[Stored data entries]
::::

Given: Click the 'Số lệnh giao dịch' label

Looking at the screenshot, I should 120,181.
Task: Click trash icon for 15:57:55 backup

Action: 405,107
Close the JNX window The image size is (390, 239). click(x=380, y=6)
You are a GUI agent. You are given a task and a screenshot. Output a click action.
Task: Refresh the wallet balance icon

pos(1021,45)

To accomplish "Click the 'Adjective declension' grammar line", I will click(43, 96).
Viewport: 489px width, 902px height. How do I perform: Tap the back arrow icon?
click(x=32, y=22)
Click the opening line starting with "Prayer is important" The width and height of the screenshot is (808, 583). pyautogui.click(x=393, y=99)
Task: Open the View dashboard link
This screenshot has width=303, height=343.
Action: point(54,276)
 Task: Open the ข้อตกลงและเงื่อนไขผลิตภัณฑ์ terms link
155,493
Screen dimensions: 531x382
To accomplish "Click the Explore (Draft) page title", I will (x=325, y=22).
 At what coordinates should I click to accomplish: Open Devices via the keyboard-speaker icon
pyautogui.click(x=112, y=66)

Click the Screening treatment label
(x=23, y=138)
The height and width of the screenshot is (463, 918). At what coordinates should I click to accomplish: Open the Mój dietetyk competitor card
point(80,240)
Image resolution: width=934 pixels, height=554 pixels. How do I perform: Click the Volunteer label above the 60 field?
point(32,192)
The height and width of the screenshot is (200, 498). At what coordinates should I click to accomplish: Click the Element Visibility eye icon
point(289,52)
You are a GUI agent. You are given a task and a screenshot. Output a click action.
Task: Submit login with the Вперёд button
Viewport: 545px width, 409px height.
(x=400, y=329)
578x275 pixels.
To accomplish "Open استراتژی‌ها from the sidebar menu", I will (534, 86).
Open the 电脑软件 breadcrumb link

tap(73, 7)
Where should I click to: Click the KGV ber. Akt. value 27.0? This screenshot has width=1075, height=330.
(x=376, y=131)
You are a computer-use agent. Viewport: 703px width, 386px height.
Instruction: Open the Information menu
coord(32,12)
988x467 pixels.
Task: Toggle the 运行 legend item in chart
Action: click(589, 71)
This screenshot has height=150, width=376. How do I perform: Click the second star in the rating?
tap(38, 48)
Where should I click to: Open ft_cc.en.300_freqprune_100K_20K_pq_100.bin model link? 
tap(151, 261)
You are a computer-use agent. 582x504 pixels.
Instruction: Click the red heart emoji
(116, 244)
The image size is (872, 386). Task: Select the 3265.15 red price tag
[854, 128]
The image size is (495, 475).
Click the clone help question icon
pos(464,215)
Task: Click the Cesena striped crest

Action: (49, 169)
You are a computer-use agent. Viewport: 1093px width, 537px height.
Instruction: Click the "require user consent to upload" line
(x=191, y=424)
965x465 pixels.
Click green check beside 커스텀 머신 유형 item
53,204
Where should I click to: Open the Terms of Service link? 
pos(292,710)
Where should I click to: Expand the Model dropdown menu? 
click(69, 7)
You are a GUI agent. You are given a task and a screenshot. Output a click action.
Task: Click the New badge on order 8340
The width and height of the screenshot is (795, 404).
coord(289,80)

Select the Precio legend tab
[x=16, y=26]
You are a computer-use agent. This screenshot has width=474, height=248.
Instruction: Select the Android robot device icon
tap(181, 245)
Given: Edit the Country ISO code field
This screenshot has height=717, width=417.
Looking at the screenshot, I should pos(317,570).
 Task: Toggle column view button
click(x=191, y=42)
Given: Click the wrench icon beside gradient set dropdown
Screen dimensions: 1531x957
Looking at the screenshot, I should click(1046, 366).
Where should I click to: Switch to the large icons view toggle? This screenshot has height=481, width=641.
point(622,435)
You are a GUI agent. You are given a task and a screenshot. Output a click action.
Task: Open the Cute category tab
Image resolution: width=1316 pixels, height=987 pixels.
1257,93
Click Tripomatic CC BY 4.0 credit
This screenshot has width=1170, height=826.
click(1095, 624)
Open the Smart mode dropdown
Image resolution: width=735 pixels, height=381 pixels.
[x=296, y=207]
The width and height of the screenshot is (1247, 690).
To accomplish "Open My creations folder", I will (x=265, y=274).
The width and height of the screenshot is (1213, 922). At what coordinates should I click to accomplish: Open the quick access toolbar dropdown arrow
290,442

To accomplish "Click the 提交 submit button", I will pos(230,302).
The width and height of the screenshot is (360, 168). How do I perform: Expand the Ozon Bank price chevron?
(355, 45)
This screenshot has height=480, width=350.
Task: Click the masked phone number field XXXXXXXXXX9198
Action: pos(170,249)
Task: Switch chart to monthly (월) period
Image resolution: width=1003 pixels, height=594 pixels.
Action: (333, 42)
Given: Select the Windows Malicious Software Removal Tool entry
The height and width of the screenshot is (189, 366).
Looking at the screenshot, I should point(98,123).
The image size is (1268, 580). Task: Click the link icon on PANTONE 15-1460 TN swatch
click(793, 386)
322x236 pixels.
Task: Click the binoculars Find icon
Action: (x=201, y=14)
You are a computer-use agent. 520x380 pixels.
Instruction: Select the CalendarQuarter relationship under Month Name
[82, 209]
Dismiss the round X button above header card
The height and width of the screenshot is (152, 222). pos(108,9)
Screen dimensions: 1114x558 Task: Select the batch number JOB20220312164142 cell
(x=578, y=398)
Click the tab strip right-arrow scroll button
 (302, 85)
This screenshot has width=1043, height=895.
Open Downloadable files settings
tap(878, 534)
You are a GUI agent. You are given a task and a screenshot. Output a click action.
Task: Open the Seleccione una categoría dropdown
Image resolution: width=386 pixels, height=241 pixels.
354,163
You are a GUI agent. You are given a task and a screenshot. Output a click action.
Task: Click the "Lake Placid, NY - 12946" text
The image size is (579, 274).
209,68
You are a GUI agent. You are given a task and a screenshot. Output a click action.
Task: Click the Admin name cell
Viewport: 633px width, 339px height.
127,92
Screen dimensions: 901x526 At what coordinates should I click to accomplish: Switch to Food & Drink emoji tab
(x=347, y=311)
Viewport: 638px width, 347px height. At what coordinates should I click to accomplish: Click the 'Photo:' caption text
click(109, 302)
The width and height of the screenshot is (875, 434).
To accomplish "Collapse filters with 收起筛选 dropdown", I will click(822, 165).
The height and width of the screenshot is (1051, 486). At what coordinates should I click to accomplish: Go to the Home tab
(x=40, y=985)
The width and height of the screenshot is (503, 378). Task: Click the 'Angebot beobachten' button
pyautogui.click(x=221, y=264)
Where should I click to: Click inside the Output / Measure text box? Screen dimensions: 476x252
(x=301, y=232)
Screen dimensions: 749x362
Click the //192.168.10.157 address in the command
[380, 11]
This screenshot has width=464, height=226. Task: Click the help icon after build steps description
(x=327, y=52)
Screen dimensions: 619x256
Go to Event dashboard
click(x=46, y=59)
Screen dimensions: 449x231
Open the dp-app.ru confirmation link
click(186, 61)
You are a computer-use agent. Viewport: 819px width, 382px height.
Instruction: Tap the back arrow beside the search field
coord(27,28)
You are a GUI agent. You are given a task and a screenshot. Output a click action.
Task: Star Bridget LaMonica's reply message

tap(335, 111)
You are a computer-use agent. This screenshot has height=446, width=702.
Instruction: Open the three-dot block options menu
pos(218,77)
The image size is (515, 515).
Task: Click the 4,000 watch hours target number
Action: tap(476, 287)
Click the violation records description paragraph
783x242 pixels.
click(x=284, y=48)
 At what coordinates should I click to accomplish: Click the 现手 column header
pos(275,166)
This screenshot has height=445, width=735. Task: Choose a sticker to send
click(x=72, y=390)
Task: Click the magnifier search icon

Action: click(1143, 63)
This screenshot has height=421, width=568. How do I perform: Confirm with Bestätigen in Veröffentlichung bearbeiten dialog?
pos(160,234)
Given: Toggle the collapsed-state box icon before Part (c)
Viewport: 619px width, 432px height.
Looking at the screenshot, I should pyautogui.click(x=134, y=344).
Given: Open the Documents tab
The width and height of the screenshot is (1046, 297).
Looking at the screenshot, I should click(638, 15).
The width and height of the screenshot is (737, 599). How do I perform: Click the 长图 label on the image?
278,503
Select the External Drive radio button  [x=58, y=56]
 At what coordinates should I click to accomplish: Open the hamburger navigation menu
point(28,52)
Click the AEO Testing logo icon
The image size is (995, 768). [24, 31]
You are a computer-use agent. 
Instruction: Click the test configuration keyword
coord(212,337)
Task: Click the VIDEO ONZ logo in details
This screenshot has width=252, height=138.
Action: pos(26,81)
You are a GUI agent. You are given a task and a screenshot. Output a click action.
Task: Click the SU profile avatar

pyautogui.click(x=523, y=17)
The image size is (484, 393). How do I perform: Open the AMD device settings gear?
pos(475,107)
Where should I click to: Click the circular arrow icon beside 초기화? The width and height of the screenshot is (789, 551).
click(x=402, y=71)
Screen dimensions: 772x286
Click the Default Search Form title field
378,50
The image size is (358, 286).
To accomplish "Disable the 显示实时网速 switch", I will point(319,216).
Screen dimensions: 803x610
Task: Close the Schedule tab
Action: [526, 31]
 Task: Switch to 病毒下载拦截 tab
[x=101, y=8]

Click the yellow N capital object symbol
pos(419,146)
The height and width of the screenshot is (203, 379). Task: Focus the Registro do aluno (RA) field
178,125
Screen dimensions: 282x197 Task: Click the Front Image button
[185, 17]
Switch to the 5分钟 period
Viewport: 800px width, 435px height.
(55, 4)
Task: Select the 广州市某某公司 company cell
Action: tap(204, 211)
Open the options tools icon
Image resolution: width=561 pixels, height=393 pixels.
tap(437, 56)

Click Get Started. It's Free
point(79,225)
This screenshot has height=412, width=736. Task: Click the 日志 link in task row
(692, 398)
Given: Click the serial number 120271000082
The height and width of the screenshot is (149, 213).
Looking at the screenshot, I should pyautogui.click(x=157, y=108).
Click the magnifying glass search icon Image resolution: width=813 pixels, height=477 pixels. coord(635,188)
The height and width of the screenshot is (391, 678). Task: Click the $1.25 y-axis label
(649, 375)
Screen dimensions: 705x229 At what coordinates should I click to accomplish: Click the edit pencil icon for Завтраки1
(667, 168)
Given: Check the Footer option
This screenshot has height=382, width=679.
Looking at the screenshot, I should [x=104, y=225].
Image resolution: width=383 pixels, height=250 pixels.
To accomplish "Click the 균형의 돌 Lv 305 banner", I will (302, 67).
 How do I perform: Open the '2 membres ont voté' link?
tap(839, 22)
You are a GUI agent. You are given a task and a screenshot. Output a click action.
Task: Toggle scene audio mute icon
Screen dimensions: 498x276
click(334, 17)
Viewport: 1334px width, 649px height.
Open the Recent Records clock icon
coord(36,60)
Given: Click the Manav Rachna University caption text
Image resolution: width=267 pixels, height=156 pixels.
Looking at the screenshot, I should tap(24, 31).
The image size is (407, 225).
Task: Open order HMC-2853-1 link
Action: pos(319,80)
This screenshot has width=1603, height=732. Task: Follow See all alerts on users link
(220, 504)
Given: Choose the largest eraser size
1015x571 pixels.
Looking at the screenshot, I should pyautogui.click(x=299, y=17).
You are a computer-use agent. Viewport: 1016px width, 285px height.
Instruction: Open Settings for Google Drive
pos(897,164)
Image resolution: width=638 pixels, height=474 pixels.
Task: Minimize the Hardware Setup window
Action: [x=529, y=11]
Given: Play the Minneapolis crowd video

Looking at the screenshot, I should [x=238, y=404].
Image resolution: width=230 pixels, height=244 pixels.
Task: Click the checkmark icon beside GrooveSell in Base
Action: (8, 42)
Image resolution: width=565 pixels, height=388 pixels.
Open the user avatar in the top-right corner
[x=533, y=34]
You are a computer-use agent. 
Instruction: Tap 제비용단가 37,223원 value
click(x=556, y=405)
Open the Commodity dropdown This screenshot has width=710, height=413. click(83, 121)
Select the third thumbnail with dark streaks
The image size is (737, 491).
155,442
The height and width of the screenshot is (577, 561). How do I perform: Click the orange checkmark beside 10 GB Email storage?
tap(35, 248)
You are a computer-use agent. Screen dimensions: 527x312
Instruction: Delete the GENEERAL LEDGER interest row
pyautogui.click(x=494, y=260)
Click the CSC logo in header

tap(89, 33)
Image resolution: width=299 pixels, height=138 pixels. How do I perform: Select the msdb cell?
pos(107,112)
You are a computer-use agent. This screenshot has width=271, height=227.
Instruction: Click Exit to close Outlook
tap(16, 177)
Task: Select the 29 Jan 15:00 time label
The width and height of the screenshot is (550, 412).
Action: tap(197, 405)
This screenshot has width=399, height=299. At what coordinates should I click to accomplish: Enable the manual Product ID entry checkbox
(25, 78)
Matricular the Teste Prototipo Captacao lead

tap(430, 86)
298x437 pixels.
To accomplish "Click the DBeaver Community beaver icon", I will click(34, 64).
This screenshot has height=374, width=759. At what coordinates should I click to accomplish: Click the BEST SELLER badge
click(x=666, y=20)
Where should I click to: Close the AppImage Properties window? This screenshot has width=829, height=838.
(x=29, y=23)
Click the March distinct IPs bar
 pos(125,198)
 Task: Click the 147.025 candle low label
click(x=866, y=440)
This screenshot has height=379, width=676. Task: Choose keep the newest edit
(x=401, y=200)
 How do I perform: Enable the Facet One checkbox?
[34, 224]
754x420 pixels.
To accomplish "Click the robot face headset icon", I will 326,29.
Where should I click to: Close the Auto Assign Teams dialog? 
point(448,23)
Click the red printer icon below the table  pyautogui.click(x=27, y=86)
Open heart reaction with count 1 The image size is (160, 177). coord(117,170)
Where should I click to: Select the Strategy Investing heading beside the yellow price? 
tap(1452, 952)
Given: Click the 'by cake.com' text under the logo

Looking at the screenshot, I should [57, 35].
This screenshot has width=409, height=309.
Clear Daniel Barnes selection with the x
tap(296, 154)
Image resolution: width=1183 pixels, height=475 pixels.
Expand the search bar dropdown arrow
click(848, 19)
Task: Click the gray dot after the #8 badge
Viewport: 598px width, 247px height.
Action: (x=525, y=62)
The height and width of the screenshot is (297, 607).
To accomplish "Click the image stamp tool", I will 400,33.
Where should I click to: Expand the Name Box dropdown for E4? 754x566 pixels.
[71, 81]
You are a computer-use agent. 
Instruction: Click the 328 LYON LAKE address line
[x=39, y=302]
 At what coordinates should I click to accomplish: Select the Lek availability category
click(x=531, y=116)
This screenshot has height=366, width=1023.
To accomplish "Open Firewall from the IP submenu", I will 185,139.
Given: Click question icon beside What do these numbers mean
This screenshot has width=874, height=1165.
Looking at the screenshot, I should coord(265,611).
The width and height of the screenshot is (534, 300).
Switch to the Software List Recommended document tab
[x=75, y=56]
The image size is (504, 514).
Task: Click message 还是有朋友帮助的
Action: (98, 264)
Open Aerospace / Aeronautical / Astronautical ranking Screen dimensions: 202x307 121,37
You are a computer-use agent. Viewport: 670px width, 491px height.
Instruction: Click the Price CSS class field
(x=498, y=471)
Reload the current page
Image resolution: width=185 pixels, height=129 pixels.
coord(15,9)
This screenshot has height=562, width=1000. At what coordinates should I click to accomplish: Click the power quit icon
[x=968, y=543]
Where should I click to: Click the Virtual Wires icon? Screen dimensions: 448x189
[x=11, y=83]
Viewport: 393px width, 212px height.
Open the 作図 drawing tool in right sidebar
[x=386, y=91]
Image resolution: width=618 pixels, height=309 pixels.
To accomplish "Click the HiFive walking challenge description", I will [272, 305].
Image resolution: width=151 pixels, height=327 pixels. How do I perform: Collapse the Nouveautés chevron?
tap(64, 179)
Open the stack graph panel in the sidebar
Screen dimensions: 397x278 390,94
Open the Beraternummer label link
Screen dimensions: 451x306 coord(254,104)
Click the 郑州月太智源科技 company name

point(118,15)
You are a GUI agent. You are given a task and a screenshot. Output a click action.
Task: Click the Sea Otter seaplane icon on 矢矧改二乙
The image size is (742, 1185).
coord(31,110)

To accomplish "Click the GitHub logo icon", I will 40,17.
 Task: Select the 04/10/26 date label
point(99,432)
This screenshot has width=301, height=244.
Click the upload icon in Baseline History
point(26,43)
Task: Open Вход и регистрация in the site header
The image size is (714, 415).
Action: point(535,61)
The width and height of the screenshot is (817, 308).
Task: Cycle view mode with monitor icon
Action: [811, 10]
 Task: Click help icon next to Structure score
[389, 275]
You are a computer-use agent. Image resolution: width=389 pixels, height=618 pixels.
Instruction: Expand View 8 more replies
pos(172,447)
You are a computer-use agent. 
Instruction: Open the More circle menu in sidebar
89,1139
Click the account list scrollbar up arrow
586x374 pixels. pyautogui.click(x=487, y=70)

::::

Copy the records above faithfully. Begin at their first line, end at the line containing "Close the JNX", and include nothing else.

# Answer section
Given: Click the 'Số lệnh giao dịch' label

Looking at the screenshot, I should 120,181.
Task: Click trash icon for 15:57:55 backup

Action: 405,107
Close the JNX window The image size is (390, 239). click(x=380, y=6)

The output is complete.